Data records:
__________

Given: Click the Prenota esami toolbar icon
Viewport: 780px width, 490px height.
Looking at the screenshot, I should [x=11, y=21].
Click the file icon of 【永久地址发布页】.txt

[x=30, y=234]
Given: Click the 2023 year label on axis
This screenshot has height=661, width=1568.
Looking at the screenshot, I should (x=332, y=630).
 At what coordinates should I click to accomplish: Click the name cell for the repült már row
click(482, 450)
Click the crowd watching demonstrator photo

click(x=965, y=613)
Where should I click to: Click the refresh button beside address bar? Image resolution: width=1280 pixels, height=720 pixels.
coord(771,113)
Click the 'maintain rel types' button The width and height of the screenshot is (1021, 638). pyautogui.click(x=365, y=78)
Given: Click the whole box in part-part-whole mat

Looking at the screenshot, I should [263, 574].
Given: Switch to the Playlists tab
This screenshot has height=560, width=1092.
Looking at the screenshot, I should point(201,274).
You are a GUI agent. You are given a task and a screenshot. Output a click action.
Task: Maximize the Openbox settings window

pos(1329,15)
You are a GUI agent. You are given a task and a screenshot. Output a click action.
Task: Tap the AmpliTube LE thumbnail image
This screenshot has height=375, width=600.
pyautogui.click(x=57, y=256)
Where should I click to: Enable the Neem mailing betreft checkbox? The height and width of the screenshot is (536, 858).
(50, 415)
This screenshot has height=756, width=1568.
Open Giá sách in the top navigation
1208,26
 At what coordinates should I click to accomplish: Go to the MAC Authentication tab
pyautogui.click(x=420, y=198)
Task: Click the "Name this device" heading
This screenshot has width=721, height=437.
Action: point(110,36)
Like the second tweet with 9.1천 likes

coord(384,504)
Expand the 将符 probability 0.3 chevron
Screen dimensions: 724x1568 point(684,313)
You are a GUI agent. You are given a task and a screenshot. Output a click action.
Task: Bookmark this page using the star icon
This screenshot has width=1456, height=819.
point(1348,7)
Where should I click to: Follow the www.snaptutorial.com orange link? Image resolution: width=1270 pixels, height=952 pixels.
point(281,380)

__________

--- Objective ---
Reproduce word for word the lines of the material above, starting with the line that contains "Task: Click the" and continuing through the end of the material.

--- Answer in full ---
Task: Click the "Name this device" heading
This screenshot has width=721, height=437.
Action: point(110,36)
Like the second tweet with 9.1천 likes

coord(384,504)
Expand the 将符 probability 0.3 chevron
Screen dimensions: 724x1568 point(684,313)
You are a GUI agent. You are given a task and a screenshot. Output a click action.
Task: Bookmark this page using the star icon
This screenshot has width=1456, height=819.
point(1348,7)
Where should I click to: Follow the www.snaptutorial.com orange link? Image resolution: width=1270 pixels, height=952 pixels.
point(281,380)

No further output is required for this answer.